この楽曲に込められた想い、制作の経緯や過程、ツアーを完走目前としたまま停滞してしまっている現状について、本人に話を訊いた。
「大丈夫だよ」って一言を
――最近はどういった過ごし方をされてますか?
基本は曲作りしてましたね。それでも時間は余るし。あとはゲームしてみたり(笑)。人に言えるような大したことはほとんどしてないんですよ。でも、やっぱり心の奥にずっと不安があって、何をやってもネガティブになりがちで、それは今でも続いてる。そんな時、自分にとっての不安のはけ口が音楽だったので、ここで自分の想いみたいなものをちょっと書いてみようと思って、できあがったのが「We’ll be fine」でした。
――この自粛期間は音楽活動にどんな影響を?
初めてリモート・セッションみたいなことをやってみたんですけど、やっぱり自分にとってのセッションって、同じ空間でやることにすごく意味があったんだなって感じました。遠隔でのセッションだと少し違和感があって。
――その一方で、星野源さんの「うちで踊ろう」のような、こういった状況だからこそ生まれたポジティブなムーブメントもありますよね。ReNさんも参加された「#うたつなぎ」もそうですし。

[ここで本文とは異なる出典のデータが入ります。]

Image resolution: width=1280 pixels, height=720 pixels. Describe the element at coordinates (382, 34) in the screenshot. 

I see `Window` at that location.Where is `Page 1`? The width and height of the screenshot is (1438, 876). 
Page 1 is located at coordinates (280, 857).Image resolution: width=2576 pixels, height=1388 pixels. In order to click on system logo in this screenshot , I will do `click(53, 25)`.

「#うたつなぎ」に関しては、実はやるかどうかずっと迷ってました。難しいことですけど、ああいうのはどんな意図でやるかどうかがすごく大切だなと思っていて。やらなきゃいけないからやるっていうことじゃないと思うし、こんな状況は前例がないから。自分の中でちゃんと腑に落ちれば、それはすごく意味のあることになるだろうし、観てくれる方々も楽しんでくれると思う。でも、何のためにやってるか分からないものを見る余裕なんて、今のみんなにはないと思うんですよね。
――それは今回の新曲「We’ll be fine」にも繋がる考え方だと思いますが、何か制作の発端になった出来事や思いがあったのですか?
自粛期間中、ほかにも色々な曲を書いてはいたんですけど、僕はあまり器用なタイプじゃないし、物事を同時進行でやるのが得意ではないので、楽曲制作中も世の中のことや今の自分の状況のことがちらちらと頭の中に常にあって、一度それを消化したいと思ったんですよ。
――ずっと喉に骨が刺さってるみたいな。
そうそう。
――今後ヘルシーに音楽を続けていくためにも、一度吐き出しておかないといけない気持ちがあったということですよね。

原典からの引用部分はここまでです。